Comunistas reagem a veto a psicólogos e assistentes sociais em escolas

Jandira Feghali, relatora do PL, vai lutar para derrubar o veto

Richard Silva/PcdoB na Câmara

A bancada do PCdoB na Câmara criticou o veto integral do presidente Jair Bolsonaro ao Projeto de Lei (PL) 3688/2000, que obriga as escolas públicas de educação básica a terem equipe multiprofissional com psicólogo e assistente social.­ O objetivo da proposta é melhorar o processo ensino-aprendizagem e promover a participação da comunidade escolar. As deputadas Jandira Feghali (PCdoB-RJ), que foi relatora do projeto na Casa, e Alice Portugal (PCdoB-BA) afirmam que vão lutar para derrubar o veto.

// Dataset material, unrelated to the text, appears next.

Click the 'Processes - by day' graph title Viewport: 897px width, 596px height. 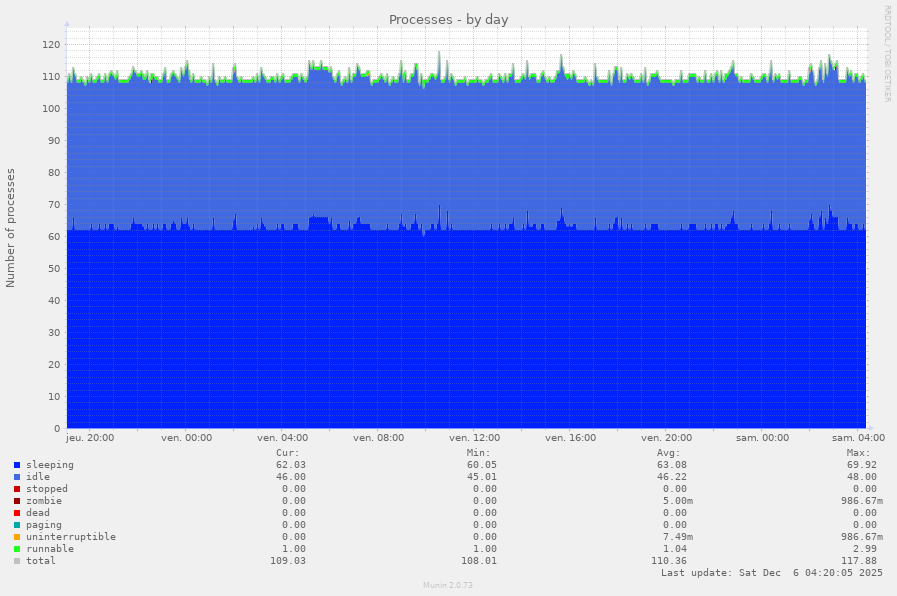[448, 20]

A deputada Jandira Feghali criticou a decisão: “Mais um retrocesso. A luta agora é pela a derrubada do veto”, destacou a parlamentar.

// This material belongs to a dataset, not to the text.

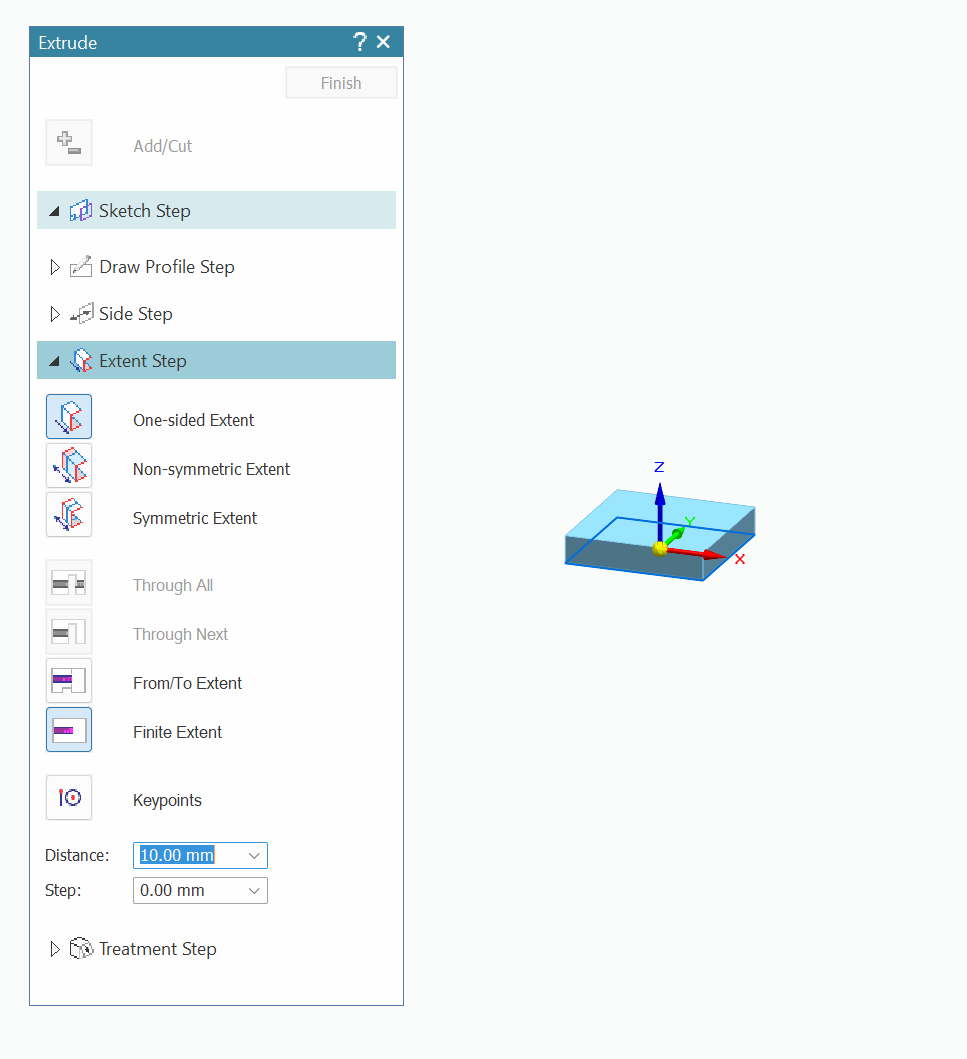Open the Step value dropdown arrow
This screenshot has height=1059, width=967.
tap(254, 891)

Ela também explicou, no vídeo a seguir, a relevância do projeto para o futuro da educação e o desenvolvimento pleno das crianças:

A justificativa enviada ao Congresso pelo governo Bolsonaro e publicada no Diário Oficial desta quarta-feira (09) é de que o projeto seria inconstitucional, por criar despesas obrigatórias sem demonstrativos dos impactos financeiros e sem indicar fonte de custeio. Jandira explicou, contudo, que o projeto não tem necessariamente custo adicional, visto que esses profissionais já existem nas redes públicas de educação e de saúde. Seriam, portanto, apenas realocados.

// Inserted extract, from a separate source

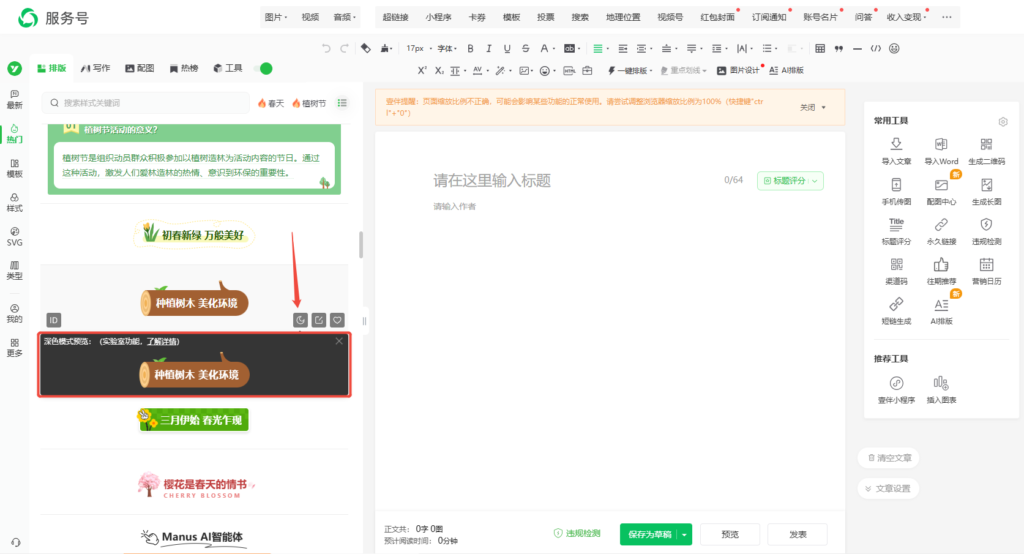Expand the 标题评分 dropdown near title
The height and width of the screenshot is (554, 1024).
tap(790, 181)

O PL 3688 está em harmonia com a Lei de Diretrizes e Bases, que fala das necessidades para o desenvolvimento integral da criança, em seus aspectos físico, psicológico, intelectual e social, em complemento à ação da família e da comunidade. O Projeto também está em consonância com a Lei 13.004/2014, que aprova o Plano Nacional de Educação (PNE) e versa sobre a necessidade dos órgãos de assistência social e de saúde colaborarem para atingir as metas relacionadas ao sucesso escolar e à prevenção e ao combate de situações de discriminação, preconceitos e violência na escola; além de estimular a criação de centros multidisciplinares de apoio, pesquisa e assessoria às escolas.

Alice Portugal também falou de retrocesso: “Vamos lutar com toda nossa energia para derrubar o veto. Não aceitaremos este retrocesso à educação”, destacou.